→ 阅读短文:
基于HS-SPME-GC-MS技术对寿宁金花白茶香气品质分析

Aromatics of Shouning Jinhua White Teas Determined by HS-SPME-GC-MS

  • 摘要:
    目的 探究两种寿宁金花白茶(金花寿眉和金花贡眉)的主要香气组分构成及其差异分析。
    方法 采用顶空固相微萃取-气相色谱-质谱联用仪(headspace solid-phase microextraction-gas chromatography-mass spectrometry,HS-SPME-GC-MS),对两种寿宁金花白茶香气成分进行测定,并分析各成分的相对含量及其差异。
    结果 HS-SPME-GC-MS检测结果显示,两种金花白茶共测出71种香气成分。通过正交偏最小二乘判别分析(orthogonal partial least squares discriminant analysis,OPLS-DA)对71种香气成分进行分析并绘制热图。结合SPSS软件对样品进行单因素分析,并以VIP≥1、P<0.05为条件,筛选得到41种差异香气成分。
    结论 金花寿眉的主要香气组分为水杨酸甲酯、苯乙醇、2-糠酸己酯等,其中具有清香气味特征的水杨酸甲酯的含量最高。金花贡眉主要香气组分为苯乙醇、水杨酸甲酯、β-紫罗兰酮等,其中苯乙醇含量最高,在金花白茶表现为花香和甜香。

     

    Abstract:
    Objective Aromatics of the famed Jinhua Shoumei and Gongmei white teas produced in Shouning were determined using headspace solid-phase microextraction-gas chromatography-mass spectrometry (HS-SPME-GC-MS) for comparison.

→ 所给数据:
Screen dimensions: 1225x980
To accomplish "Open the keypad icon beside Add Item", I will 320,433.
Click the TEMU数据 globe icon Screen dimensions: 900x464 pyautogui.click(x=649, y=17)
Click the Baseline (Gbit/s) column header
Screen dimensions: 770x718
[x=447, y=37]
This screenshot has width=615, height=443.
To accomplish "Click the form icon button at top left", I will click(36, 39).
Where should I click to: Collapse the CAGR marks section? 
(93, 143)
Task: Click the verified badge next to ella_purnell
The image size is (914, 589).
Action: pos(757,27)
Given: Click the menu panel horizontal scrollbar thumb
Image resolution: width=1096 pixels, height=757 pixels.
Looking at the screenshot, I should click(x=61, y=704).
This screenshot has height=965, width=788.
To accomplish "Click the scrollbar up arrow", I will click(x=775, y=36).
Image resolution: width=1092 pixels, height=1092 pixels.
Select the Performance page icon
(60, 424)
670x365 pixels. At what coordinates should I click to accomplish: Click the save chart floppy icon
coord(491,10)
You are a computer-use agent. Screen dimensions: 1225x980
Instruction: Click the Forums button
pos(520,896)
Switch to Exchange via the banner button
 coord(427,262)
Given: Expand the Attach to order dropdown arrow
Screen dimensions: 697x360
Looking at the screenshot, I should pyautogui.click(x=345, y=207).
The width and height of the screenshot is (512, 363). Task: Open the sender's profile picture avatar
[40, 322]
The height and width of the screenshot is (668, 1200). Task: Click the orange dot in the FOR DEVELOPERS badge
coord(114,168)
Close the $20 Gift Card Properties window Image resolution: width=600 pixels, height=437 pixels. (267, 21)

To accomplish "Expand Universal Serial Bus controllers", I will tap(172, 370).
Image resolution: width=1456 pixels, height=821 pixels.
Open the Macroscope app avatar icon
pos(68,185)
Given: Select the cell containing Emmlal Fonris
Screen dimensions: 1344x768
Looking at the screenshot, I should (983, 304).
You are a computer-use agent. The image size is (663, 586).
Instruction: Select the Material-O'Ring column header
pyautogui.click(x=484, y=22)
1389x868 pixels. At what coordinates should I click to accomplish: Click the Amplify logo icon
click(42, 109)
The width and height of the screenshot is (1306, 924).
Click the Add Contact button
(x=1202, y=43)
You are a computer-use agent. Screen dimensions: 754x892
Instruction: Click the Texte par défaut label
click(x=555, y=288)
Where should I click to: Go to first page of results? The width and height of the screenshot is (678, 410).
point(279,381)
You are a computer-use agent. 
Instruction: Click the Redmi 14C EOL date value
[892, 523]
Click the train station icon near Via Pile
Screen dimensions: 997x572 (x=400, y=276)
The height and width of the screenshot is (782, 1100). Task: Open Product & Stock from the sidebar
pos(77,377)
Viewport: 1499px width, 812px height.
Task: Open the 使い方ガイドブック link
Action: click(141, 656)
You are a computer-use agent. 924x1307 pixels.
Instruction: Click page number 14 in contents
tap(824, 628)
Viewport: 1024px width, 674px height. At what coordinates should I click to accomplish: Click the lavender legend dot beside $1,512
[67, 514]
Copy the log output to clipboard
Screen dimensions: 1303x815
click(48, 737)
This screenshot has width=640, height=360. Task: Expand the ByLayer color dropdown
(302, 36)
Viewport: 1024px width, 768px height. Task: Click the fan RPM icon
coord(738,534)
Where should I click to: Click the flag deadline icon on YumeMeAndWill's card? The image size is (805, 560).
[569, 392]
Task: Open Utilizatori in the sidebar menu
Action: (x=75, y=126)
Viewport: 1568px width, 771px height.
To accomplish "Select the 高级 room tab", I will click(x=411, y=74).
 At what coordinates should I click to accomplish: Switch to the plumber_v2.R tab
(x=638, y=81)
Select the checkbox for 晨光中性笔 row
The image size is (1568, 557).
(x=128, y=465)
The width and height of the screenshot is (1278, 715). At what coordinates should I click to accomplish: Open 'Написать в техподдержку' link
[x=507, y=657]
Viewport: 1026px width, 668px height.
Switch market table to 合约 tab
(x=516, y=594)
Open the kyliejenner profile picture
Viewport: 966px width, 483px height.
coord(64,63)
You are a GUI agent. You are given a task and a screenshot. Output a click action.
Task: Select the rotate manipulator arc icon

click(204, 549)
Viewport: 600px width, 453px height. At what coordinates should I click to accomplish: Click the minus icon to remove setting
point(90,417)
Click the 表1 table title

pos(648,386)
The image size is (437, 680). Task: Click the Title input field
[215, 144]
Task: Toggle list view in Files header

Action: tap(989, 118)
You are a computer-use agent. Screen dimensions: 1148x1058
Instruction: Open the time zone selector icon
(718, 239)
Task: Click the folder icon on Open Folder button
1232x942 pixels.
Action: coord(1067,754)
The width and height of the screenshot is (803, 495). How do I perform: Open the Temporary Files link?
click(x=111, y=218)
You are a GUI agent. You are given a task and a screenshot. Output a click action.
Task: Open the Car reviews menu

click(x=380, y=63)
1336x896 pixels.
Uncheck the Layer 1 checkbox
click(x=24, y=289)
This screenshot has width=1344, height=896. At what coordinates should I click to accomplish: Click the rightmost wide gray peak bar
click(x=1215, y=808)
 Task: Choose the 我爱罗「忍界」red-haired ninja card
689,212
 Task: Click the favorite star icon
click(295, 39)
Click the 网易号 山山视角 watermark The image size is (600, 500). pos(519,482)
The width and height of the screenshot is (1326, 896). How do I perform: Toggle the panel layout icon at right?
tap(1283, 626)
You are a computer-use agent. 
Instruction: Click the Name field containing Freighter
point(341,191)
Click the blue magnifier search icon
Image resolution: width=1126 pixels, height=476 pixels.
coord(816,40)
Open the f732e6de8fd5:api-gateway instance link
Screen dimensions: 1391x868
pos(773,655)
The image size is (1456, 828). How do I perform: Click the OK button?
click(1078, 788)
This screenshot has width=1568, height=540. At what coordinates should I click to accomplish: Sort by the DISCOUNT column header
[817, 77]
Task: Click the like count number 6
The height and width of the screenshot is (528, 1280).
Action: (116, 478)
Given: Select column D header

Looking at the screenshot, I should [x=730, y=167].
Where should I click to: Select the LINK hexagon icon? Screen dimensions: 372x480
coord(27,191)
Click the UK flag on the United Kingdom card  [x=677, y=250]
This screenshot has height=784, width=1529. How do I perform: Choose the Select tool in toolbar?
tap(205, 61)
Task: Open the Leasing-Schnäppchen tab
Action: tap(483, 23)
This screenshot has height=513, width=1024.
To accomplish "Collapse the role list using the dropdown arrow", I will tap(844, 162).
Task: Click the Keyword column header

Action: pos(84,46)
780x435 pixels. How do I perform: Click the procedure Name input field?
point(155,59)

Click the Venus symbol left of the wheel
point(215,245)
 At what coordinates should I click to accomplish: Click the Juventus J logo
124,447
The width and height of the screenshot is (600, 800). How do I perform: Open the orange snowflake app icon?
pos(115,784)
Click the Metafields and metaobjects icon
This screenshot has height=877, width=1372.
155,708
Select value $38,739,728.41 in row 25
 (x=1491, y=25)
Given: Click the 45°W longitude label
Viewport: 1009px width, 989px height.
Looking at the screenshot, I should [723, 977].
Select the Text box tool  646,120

→ 给定题目 1: 更新阅读短文中从“Aromatics of Shouning”到“(HS-SPME-GC-MS) for comparison.”的部分,把其中的“苯乙醇”换成“芳樟醇”。
→ 给定题目 2: 请把阅读短文中以“结论 金花寿眉的主要香气组分”开头的段落改写成要点列表,保留其主要事实。
数据行是另一份独立的材料。

→ 书面解答 1:
Aromatics of Shouning Jinhua White Teas Determined by HS-SPME-GC-MS

  • 摘要:
    目的 探究两种寿宁金花白茶(金花寿眉和金花贡眉)的主要香气组分构成及其差异分析。
    方法 采用顶空固相微萃取-气相色谱-质谱联用仪(headspace solid-phase microextraction-gas chromatography-mass spectrometry,HS-SPME-GC-MS),对两种寿宁金花白茶香气成分进行测定,并分析各成分的相对含量及其差异。
    结果 HS-SPME-GC-MS检测结果显示,两种金花白茶共测出71种香气成分。通过正交偏最小二乘判别分析(orthogonal partial least squares discriminant analysis,OPLS-DA)对71种香气成分进行分析并绘制热图。结合SPSS软件对样品进行单因素分析,并以VIP≥1、P<0.05为条件,筛选得到41种差异香气成分。
    结论 金花寿眉的主要香气组分为水杨酸甲酯、芳樟醇、2-糠酸己酯等,其中具有清香气味特征的水杨酸甲酯的含量最高。金花贡眉主要香气组分为芳樟醇、水杨酸甲酯、β-紫罗兰酮等,其中芳樟醇含量最高,在金花白茶表现为花香和甜香。

     

    Abstract:
    Objective Aromatics of the famed Jinhua Shoumei and Gongmei white teas produced in Shouning were determined using headspace solid-phase microextraction-gas chromatography-mass spectrometry (HS-SPME-GC-MS) for comparison.

→ 书面解答 2:
- 金花寿眉:主要香气组分为水杨酸甲酯、苯乙醇、2-糠酸己酯等。其中含量最高的是具有清香气味特征的水杨酸甲酯。
- 金花贡眉:主要香气组分为苯乙醇、水杨酸甲酯、β-紫罗兰酮等。其中苯乙醇含量最高,在金花白茶中表现为花香和甜香。